Cross-Membrane Penetration to Nucleus of Adherent Cells Using Micropipettes Made by Borosilicate Glass and Quartz

Abstract

In the biomicromanipulation field, single-cell manipulation is receiving attention due to its potential applications in many aspects of biomedicine. Cell injection, as a typical cell micromanipulation technique, is devoted to introducing foreign substances into living cells by penetrating a fine micropipette into cell membranes. Direct access to the intracellular environment, especially the nucleus, provides an ideal way to gain insight into the dynamic processes of living cells. This paper presents the comparison of controlled penetrations of two types of adherent cells and their nuclei by two types of micropipettes, made of borosilicate glass and quartz respectively.

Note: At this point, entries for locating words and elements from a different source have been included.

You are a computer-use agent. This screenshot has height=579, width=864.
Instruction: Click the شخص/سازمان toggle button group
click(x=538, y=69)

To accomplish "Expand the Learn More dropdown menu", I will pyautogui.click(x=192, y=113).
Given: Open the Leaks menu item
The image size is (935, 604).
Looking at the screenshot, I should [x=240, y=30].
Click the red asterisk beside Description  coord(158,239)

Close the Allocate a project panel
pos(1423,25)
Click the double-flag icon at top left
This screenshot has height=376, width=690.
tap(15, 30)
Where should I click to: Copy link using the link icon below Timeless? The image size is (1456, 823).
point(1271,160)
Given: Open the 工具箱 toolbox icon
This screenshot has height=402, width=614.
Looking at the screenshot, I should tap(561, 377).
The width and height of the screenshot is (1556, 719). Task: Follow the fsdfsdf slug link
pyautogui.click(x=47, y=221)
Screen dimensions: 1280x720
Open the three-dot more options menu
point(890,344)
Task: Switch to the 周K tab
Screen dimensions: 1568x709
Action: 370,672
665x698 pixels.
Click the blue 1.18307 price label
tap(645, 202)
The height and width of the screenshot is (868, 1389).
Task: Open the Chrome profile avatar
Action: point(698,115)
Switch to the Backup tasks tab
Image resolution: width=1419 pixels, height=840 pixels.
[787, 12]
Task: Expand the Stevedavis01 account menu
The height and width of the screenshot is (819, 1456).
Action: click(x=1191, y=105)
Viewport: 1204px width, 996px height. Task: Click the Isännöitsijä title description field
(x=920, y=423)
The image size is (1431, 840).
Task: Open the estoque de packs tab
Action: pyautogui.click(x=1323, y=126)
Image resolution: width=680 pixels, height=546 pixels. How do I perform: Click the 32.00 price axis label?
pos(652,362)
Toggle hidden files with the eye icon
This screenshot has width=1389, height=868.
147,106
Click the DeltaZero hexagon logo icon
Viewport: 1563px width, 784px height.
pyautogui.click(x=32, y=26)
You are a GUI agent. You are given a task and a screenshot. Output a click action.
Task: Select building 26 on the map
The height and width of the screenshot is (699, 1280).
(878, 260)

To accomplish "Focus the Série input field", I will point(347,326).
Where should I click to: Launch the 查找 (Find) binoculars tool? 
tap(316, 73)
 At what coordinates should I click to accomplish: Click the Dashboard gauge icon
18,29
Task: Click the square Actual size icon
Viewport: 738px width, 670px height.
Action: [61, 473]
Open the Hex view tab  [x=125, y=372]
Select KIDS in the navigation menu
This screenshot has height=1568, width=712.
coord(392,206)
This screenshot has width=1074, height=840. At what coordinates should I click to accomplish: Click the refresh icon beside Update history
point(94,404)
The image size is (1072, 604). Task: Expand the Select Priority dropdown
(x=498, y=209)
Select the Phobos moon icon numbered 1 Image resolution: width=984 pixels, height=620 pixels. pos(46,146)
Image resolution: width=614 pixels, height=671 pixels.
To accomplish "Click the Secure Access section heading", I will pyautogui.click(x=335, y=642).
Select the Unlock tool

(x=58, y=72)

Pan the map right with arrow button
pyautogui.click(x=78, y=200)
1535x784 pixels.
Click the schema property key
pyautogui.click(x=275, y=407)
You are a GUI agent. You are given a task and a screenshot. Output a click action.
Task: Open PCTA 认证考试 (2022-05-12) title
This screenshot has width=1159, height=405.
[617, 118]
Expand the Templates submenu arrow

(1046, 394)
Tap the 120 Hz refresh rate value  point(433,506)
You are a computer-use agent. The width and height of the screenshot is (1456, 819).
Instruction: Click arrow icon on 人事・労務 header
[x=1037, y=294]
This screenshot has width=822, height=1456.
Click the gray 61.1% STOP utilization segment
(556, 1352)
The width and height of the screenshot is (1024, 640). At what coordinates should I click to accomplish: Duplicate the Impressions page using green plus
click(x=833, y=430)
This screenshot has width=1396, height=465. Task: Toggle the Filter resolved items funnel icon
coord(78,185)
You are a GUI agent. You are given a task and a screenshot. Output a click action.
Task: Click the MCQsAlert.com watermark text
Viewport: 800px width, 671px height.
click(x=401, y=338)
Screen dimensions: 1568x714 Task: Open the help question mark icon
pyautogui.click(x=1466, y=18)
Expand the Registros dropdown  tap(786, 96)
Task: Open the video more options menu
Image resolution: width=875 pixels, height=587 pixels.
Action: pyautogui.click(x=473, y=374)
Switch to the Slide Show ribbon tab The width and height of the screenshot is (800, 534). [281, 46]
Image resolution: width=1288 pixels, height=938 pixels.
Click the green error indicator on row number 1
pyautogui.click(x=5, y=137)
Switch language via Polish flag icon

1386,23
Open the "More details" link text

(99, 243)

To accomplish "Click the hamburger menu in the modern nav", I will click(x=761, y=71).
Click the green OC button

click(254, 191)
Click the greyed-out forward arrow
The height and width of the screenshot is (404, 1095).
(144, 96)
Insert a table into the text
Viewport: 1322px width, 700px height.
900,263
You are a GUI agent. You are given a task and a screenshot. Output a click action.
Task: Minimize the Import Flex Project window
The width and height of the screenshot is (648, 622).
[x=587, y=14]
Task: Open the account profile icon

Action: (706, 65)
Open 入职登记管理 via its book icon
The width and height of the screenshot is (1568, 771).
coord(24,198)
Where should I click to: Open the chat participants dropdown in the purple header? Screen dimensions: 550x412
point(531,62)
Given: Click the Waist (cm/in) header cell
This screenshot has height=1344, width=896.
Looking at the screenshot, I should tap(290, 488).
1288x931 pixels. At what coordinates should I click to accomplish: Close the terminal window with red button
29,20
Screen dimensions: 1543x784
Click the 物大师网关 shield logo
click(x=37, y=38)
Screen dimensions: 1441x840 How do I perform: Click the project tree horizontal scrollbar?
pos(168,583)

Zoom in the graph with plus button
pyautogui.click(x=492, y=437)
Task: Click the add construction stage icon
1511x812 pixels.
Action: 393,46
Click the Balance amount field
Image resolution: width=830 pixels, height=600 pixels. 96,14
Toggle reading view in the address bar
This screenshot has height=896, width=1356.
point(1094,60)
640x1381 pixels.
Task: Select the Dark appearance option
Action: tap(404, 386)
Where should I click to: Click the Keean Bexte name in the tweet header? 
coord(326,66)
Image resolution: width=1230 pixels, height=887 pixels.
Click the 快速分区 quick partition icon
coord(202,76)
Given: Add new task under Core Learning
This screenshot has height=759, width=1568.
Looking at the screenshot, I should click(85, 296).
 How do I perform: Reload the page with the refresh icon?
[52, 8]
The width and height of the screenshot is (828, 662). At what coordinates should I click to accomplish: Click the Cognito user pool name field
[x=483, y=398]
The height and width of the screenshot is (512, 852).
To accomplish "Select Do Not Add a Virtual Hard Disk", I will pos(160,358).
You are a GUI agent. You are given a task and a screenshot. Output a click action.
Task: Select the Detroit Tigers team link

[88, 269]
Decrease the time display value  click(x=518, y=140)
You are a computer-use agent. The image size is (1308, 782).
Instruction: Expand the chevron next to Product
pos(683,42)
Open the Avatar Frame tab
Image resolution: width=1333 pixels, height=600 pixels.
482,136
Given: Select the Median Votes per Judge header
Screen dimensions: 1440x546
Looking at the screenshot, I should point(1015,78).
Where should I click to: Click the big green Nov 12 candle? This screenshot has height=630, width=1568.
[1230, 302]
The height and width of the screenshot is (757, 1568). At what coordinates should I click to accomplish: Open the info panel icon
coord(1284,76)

Due to the differences in the cell properties (e.g., height, adhesion strength), two corresponding penetration strategies optimizing the puncture angle and puncture height, are proposed to improve the success rate of the puncture process and the survival rate of cells after the puncture. Real nucleus puncture experiments adopting the optimal puncture strategy for each type of cells and carried out by a semi-automatic system, indicated a better puncture effect by quartz pipettes. Through this method, functional materials such as peptides and nanoparticles can be potentially introduced to perturb the cell activities and then realize its full automation.